### Records contained in a dataset
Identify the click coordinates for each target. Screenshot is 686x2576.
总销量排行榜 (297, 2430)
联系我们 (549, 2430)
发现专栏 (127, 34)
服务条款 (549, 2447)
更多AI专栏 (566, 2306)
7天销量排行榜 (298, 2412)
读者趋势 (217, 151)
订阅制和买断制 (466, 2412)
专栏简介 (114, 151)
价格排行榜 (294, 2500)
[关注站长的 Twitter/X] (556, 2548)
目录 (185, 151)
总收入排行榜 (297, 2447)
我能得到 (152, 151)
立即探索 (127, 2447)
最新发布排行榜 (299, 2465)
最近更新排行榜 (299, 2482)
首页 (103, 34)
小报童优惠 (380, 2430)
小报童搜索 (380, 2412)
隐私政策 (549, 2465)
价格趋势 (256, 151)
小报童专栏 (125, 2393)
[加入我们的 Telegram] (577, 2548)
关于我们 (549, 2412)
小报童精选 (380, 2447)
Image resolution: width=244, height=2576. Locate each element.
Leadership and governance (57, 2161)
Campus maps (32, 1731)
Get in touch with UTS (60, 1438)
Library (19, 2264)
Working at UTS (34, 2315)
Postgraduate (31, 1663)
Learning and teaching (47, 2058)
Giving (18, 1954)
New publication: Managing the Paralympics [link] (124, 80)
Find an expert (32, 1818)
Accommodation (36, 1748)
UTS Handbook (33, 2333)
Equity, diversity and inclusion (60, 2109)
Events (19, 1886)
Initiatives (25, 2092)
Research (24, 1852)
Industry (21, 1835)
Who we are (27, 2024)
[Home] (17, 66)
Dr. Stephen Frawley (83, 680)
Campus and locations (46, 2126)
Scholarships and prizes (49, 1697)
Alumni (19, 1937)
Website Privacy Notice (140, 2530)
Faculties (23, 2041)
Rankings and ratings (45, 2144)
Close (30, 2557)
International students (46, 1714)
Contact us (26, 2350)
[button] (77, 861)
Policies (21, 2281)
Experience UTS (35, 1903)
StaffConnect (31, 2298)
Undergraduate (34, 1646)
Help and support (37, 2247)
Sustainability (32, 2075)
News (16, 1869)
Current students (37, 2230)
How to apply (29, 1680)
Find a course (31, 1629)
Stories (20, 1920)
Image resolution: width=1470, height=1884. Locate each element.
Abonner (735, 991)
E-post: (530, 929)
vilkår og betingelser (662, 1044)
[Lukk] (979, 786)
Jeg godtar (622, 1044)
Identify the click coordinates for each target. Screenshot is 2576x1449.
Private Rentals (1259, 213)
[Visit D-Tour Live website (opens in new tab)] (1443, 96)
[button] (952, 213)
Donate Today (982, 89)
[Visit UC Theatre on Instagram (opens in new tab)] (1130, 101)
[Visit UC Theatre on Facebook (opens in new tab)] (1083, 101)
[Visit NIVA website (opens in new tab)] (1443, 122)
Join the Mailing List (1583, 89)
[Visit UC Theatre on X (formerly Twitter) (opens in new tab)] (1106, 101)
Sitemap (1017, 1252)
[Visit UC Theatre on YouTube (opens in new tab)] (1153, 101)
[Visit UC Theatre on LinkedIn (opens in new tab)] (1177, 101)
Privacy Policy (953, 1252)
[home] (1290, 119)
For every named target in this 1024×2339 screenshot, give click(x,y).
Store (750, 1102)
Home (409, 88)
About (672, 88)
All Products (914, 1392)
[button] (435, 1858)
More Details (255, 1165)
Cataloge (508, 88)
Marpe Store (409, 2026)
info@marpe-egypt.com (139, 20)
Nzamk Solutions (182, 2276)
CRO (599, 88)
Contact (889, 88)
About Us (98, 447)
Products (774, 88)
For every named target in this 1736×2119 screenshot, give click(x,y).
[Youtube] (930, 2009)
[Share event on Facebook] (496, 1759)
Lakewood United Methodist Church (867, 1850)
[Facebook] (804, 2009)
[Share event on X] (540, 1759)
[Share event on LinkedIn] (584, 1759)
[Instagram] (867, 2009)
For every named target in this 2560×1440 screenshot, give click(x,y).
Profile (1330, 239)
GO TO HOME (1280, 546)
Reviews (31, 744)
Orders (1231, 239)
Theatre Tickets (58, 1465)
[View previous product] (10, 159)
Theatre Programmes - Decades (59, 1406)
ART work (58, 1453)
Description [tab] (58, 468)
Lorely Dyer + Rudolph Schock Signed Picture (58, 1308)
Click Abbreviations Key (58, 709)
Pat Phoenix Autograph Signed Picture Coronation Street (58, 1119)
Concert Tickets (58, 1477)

### Task details
In full and without changes, copy the entries above.

### Solution
Identify the click coordinates for each target. Screenshot is 686x2576.
总销量排行榜 (297, 2430)
联系我们 (549, 2430)
发现专栏 (127, 34)
服务条款 (549, 2447)
更多AI专栏 (566, 2306)
7天销量排行榜 (298, 2412)
读者趋势 (217, 151)
订阅制和买断制 (466, 2412)
专栏简介 (114, 151)
价格排行榜 (294, 2500)
[关注站长的 Twitter/X] (556, 2548)
目录 (185, 151)
总收入排行榜 (297, 2447)
我能得到 (152, 151)
立即探索 (127, 2447)
最新发布排行榜 (299, 2465)
最近更新排行榜 (299, 2482)
首页 (103, 34)
小报童优惠 (380, 2430)
小报童搜索 (380, 2412)
隐私政策 (549, 2465)
价格趋势 (256, 151)
小报童专栏 (125, 2393)
[加入我们的 Telegram] (577, 2548)
关于我们 (549, 2412)
小报童精选 (380, 2447)
Image resolution: width=244, height=2576. Locate each element.
Leadership and governance (57, 2161)
Campus maps (32, 1731)
Get in touch with UTS (60, 1438)
Library (19, 2264)
Working at UTS (34, 2315)
Postgraduate (31, 1663)
Learning and teaching (47, 2058)
Giving (18, 1954)
New publication: Managing the Paralympics [link] (124, 80)
Find an expert (32, 1818)
Accommodation (36, 1748)
UTS Handbook (33, 2333)
Equity, diversity and inclusion (60, 2109)
Events (19, 1886)
Initiatives (25, 2092)
Research (24, 1852)
Industry (21, 1835)
Who we are (27, 2024)
[Home] (17, 66)
Dr. Stephen Frawley (83, 680)
Campus and locations (46, 2126)
Scholarships and prizes (49, 1697)
Alumni (19, 1937)
Website Privacy Notice (140, 2530)
Faculties (23, 2041)
Rankings and ratings (45, 2144)
Close (30, 2557)
International students (46, 1714)
Contact us (26, 2350)
[button] (77, 861)
Policies (21, 2281)
Experience UTS (35, 1903)
StaffConnect (31, 2298)
Undergraduate (34, 1646)
Help and support (37, 2247)
Sustainability (32, 2075)
News (16, 1869)
Current students (37, 2230)
How to apply (29, 1680)
Find a course (31, 1629)
Stories (20, 1920)
Image resolution: width=1470, height=1884. Locate each element.
Abonner (735, 991)
E-post: (530, 929)
vilkår og betingelser (662, 1044)
[Lukk] (979, 786)
Jeg godtar (622, 1044)
Identify the click coordinates for each target. Screenshot is 2576x1449.
Private Rentals (1259, 213)
[Visit D-Tour Live website (opens in new tab)] (1443, 96)
[button] (952, 213)
Donate Today (982, 89)
[Visit UC Theatre on Instagram (opens in new tab)] (1130, 101)
[Visit UC Theatre on Facebook (opens in new tab)] (1083, 101)
[Visit NIVA website (opens in new tab)] (1443, 122)
Join the Mailing List (1583, 89)
[Visit UC Theatre on X (formerly Twitter) (opens in new tab)] (1106, 101)
Sitemap (1017, 1252)
[Visit UC Theatre on YouTube (opens in new tab)] (1153, 101)
[Visit UC Theatre on LinkedIn (opens in new tab)] (1177, 101)
Privacy Policy (953, 1252)
[home] (1290, 119)
For every named target in this 1024×2339 screenshot, give click(x,y).
Store (750, 1102)
Home (409, 88)
About (672, 88)
All Products (914, 1392)
[button] (435, 1858)
More Details (255, 1165)
Cataloge (508, 88)
Marpe Store (409, 2026)
info@marpe-egypt.com (139, 20)
Nzamk Solutions (182, 2276)
CRO (599, 88)
Contact (889, 88)
About Us (98, 447)
Products (774, 88)
For every named target in this 1736×2119 screenshot, give click(x,y).
[Youtube] (930, 2009)
[Share event on Facebook] (496, 1759)
Lakewood United Methodist Church (867, 1850)
[Facebook] (804, 2009)
[Share event on X] (540, 1759)
[Share event on LinkedIn] (584, 1759)
[Instagram] (867, 2009)
For every named target in this 2560×1440 screenshot, give click(x,y).
Profile (1330, 239)
GO TO HOME (1280, 546)
Reviews (31, 744)
Orders (1231, 239)
Theatre Tickets (58, 1465)
[View previous product] (10, 159)
Theatre Programmes - Decades (59, 1406)
ART work (58, 1453)
Description [tab] (58, 468)
Lorely Dyer + Rudolph Schock Signed Picture (58, 1308)
Click Abbreviations Key (58, 709)
Pat Phoenix Autograph Signed Picture Coronation Street (58, 1119)
Concert Tickets (58, 1477)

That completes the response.